Anyway, let's take a look at a call that we'll be using a lot throughout this book. It's called ReadFile:

Declare Function ReadFile Lib "kernel32" Alias "ReadFile" _
(ByVal hFile As Long, lpBuffer As Any, ByVal _
nNumberOfBytesToRead As Long, lpNumberOfBytesRead As _
Long, lpOverlapped As OVERLAPPED) As Long

This comes straight from the API Viewer. Remember what I said about not taking that tool at its word? We need to make some changes here:

Declare Function ReadFile Lib "kernel32" Alias "ReadFile" _
(ByVal hFile As Long, lpBuffer As Byte, ByVal _
nNumberOfBytesToRead As Long, lpNumberOfBytesRead As _
Long, ByVal lpOverlapped As Long) As Long

We'll deal with UDTs shortly. We've already dealt with the traps that can bite you by using the Any keyword for data types, which is why I've explicitly declared the type. I'm more concerned here with the lpBuffer variable. If you read the documentation on this call, it will tell you that this is a buffer that the DLL will put file information into. That's why we declare it as a Byte data type, since it seems very natural to handle file information in a Byte format.

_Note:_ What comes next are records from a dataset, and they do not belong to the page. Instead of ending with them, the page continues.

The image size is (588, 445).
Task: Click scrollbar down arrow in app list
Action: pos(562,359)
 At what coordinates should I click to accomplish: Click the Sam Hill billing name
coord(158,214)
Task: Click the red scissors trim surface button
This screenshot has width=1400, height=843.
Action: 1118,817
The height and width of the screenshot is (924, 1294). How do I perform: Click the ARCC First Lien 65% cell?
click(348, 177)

If we had decided to store the file information in a Long array that would be fine as well, but there are many data conversions that we would have to deal with. For example, say we needed to read in a file that was 16 bytes long. If we used a long array, we'd only have 4 elements, but we would have to do some bit manipulation to separate out each Byte from a Long array element. Since VB doesn't have a lot of intrinsic bit manipulation functions (especially the really cool ones like shift-left and shift-right), it's easier to use a type that maps to the file extremely well.

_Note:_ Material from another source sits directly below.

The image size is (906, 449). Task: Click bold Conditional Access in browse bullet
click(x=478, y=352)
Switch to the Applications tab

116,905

Now that we've got some of the data declaration issues out of the way, we can tackle the array issue. If an API is going to fill a buffer for us and we decide to use an array, we have to pass in the first element of the array to the call. Note that I didn't say "element 1". It doesn't matter what the first element is - in fact, we could pass in any element of our array into the call. For example, each of the ReadFile calls would work in this example:

Dim bytFile(1 to 10) as Byte
Dim bytFile2(1 to 10) as Byte
Dim lngHFile as Long
Dim lngRet as Long
Dim lngTotalBytes as Long

' Code to open the file would go here.
' lngHFile is the handle to the file.

lngRet = ReadFile(lngHFile, bytFile(1), 10&, lngTotalBytes, 0&)
lngRet = ReadFile(lngHFile, bytFile2(6), 5&, lngTotalBytes, 0&)

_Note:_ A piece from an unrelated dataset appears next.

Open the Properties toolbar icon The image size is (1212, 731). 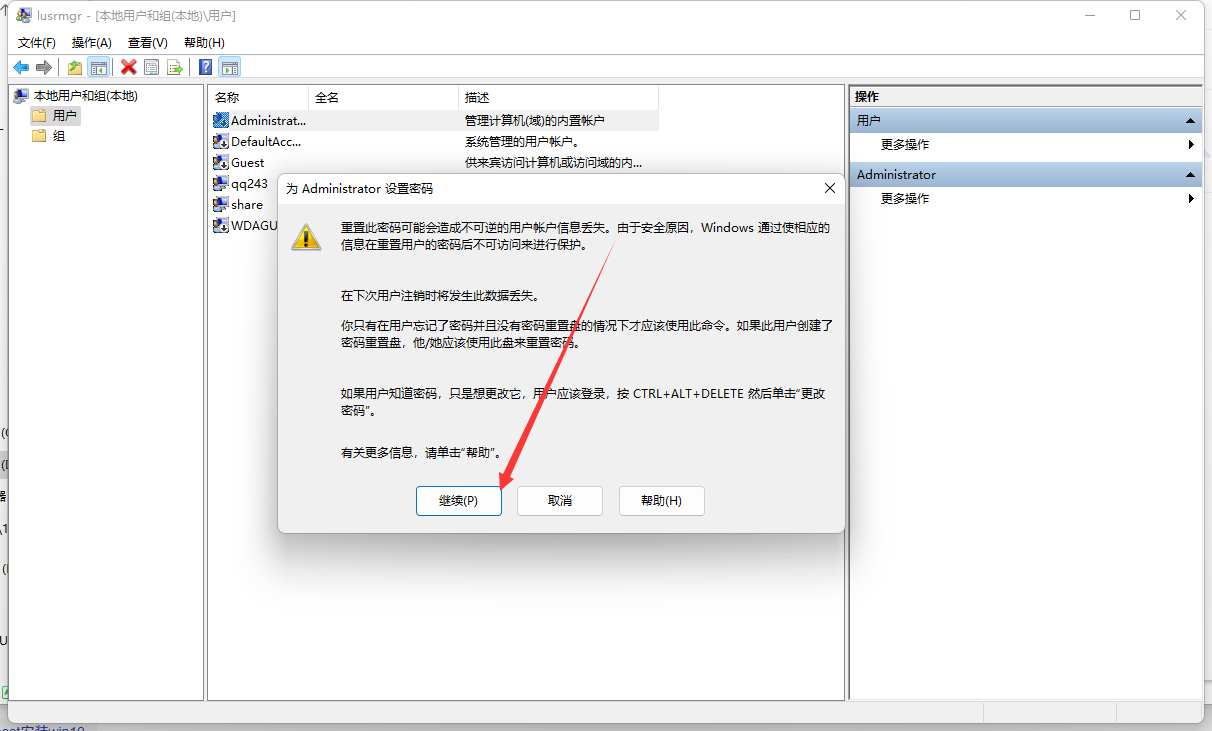click(x=151, y=67)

In the first call, we're trying to read 10 bytes from a file and passing that information into bytFile. In the second example, we're only reading 5 bytes and we're starting at element 6. The first five elements in bytFile2 won't be changed after the second ReadFile call.

When I tried to pass in an array to a DLL the first time, I wrote this:

lngRet = ReadFile(lngHFile, bytFile(), 10&, lngTotalBytes, 0&)

This didn't work. When you pass in an array, VB is actually passing in a pointer to the element of the array that you specify (which is why the parameter is passed in by reference). If I had read up on the documentation, I would have saved myself hours of frustration. I had assumed that the call would be able to "know" what it should do with my buffer.

The only place you should be concerned with arrays and API calls is telling the DLL how much space you've allocated. For example, let's rewrite the first call to ReadFile to virtually guarantee that we crash our application:

Dim bytFile(1 to 10) as Byte
Dim bytFile2(1 to 10) as Byte
Dim lngHFile as Long
Dim lngRet as Long
Dim lngTotalBytes as Long

' Code to open the file would go here.

lngRet = ReadFile(lngHFile, bytFile(1), _
15&, lngTotalBytes, 0&)

In this case, we've told the DLL that there are 5 more elements from the starting point than what we've allocated for in memory. As we saw with strings, there's no way that the DLL knows how long your array is - you have to specify that yourself. In this case, the DLL is going to try and write to elements 11, 12, 13, 14, and 15. However, the area of memory that exists after our array is off limits, so the chance of a memory exception occurring is quite high when the DLL goes beyond the array boundaries - if you want to experiment with this don't forget to save your work.